Languages of AI
Organized
by Weibel Institute for Digital Cultures in cooperation with the Angewandte Interdisciplinary Lab (AIL)
When machines process and produce language, what philosophical frameworks help us understand their operations?
Philosophers
M. Beatrice Fazi and Anna Longo bring contemporary philosophical perspectives to AI, interrogating
how computational systems construct meaning beyond human categories. This dialogue explores whether large language models
constitute new semiotic agents, challenging anthropocentric assumptions about thinking and linguistic possibility.
18.00 - 19:30
Presentations and conversation: M. Beatrice Fazi & Anna Longo
20.00 - 20:30
Sound performance: Dario Sanfilippo
M. Beatrice Fazi is a philosopher
working on computation, technology, and media. Her research focuses on the ontologies and epistemologies produced by contemporary
technoscience.

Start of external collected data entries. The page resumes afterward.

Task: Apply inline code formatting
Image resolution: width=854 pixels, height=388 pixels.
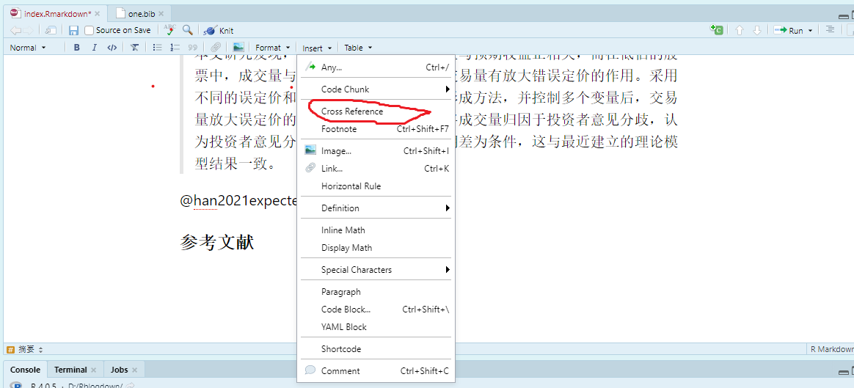Action: pyautogui.click(x=112, y=48)
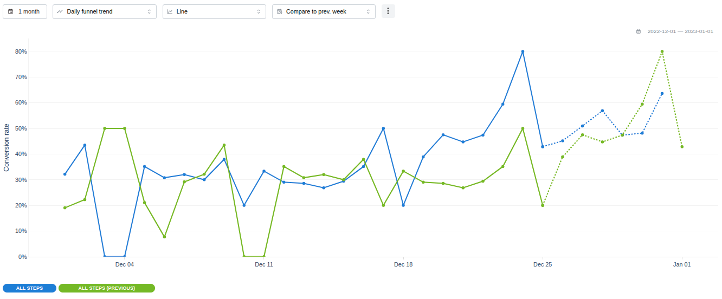Click the calendar-clock icon in the Compare selector
The width and height of the screenshot is (722, 299).
click(280, 11)
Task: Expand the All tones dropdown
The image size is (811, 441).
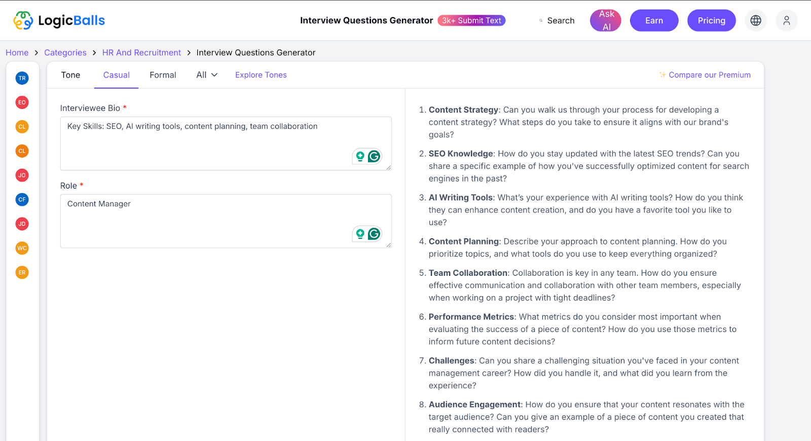Action: coord(207,75)
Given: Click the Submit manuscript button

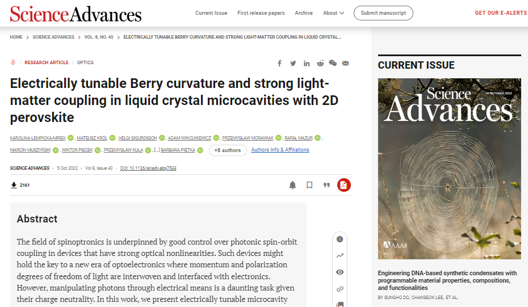Looking at the screenshot, I should pyautogui.click(x=383, y=13).
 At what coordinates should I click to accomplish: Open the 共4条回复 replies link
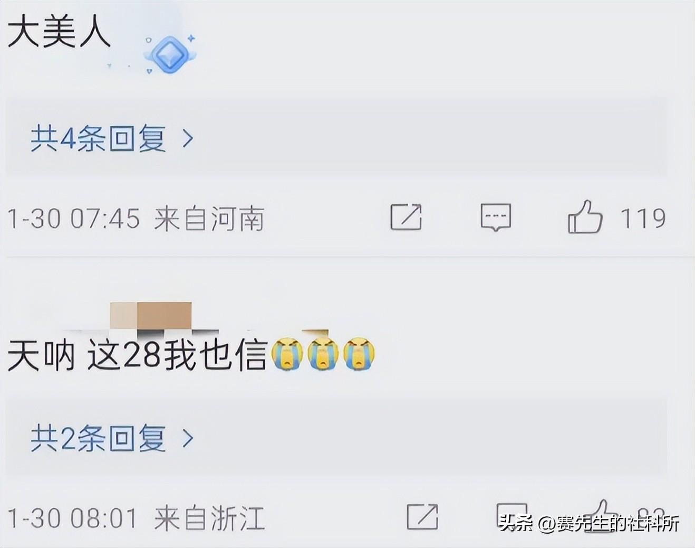[98, 139]
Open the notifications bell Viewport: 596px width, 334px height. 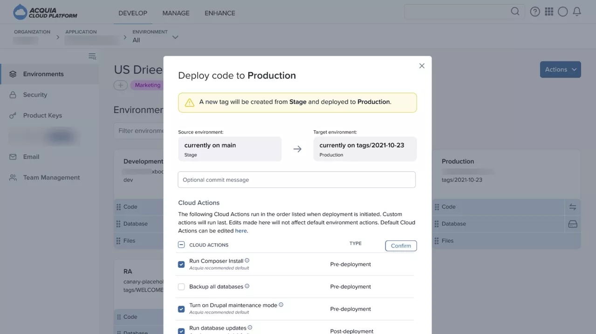[577, 12]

She has published extensively on the limits and potentialities of the computational method, on digital aesthetics,
and on the automation of thought. She is Associate Professor at the University of Sussex (United Kingdom), the author of Contingent
Computation: Abstraction, Experience, and Indeterminacy in Computational Aesthetics (2018), and co-author of Digital
Theory (2025).
Anna Longo is a philosopher affiliated to the University of Paris. Her research
crosses the philosophy of technology, French post-structuralism and aesthetics. She is author of two books: The Game of
Induction: Automatisation of Knowledge and Philosophical Reflection (Mimesis 2022) and Deleuze, A Philosophy of Multiplicity
(Ellipses 2024).
Dario Sanfilippo is a composer, performer, audio programmer, and researcher
specialised in musical complex adaptive systems. He has a PhD in Creative Music Practice from the University of Edinburgh
and his artistic research focuses on the exploration of new music through artificial intelligence (in the broadest sense)
and artificial life implemented via adaptive audio feedback networks. His work combines principles of agency, autopoiesis,
evolvability, and radical constructivism to design systems that are deployed in live performance for human-machine interaction
or autonomous music.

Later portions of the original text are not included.